### TASK BRIEF
Copy verbatim the lines from the one containing "Task: Select the 14.98 GB memory size value" through the one containing "Action: coord(366,1039)", inclusive, and nothing else.

### MATERIAL SHOWN
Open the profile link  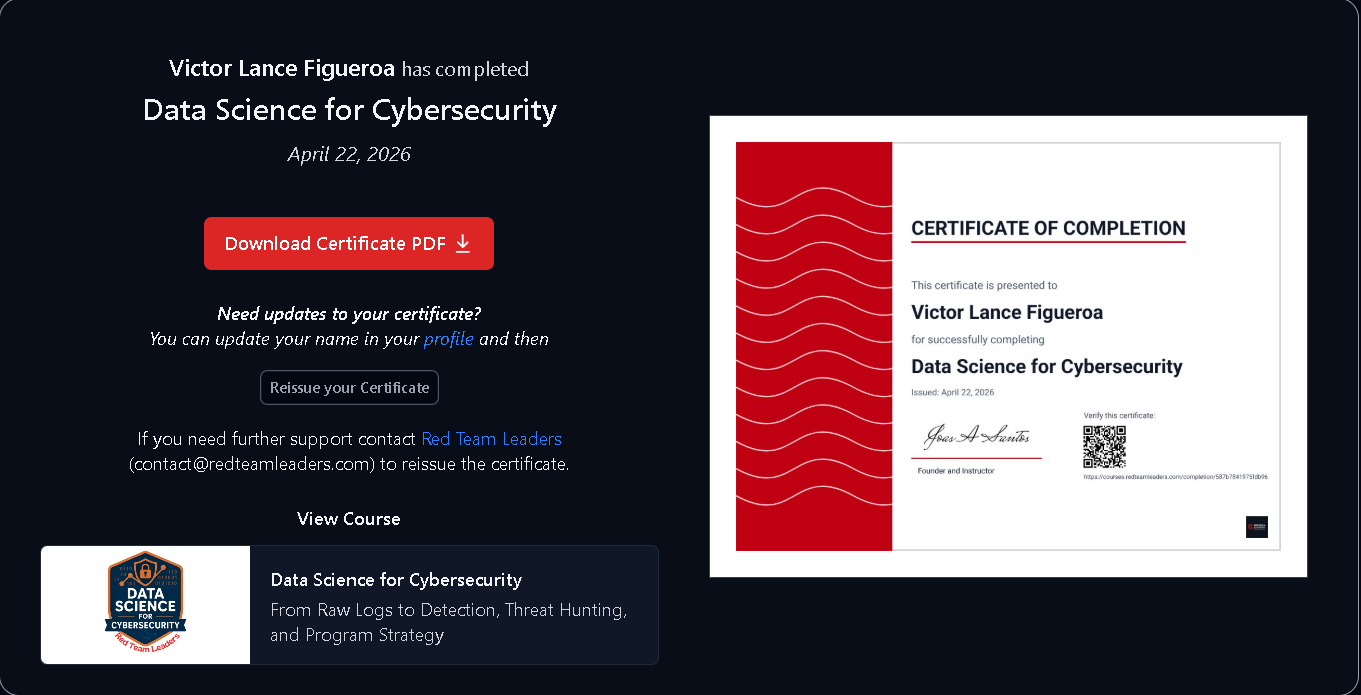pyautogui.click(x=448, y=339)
==
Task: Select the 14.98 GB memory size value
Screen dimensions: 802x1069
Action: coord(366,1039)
--
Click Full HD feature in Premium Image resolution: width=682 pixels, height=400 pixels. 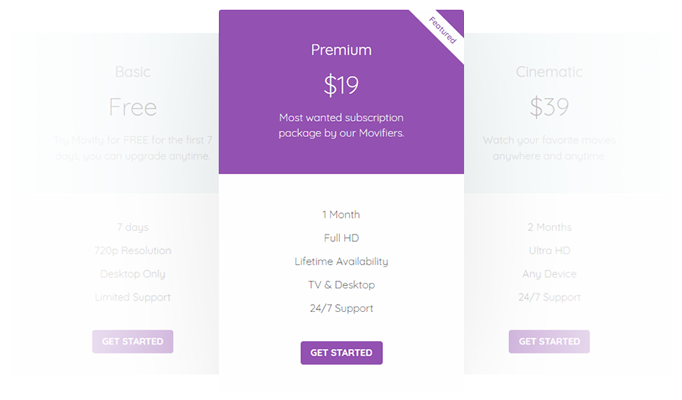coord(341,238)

### EXPECTED ANSWER
Task: Select the 14.98 GB memory size value
Screen dimensions: 802x1069
Action: coord(366,1039)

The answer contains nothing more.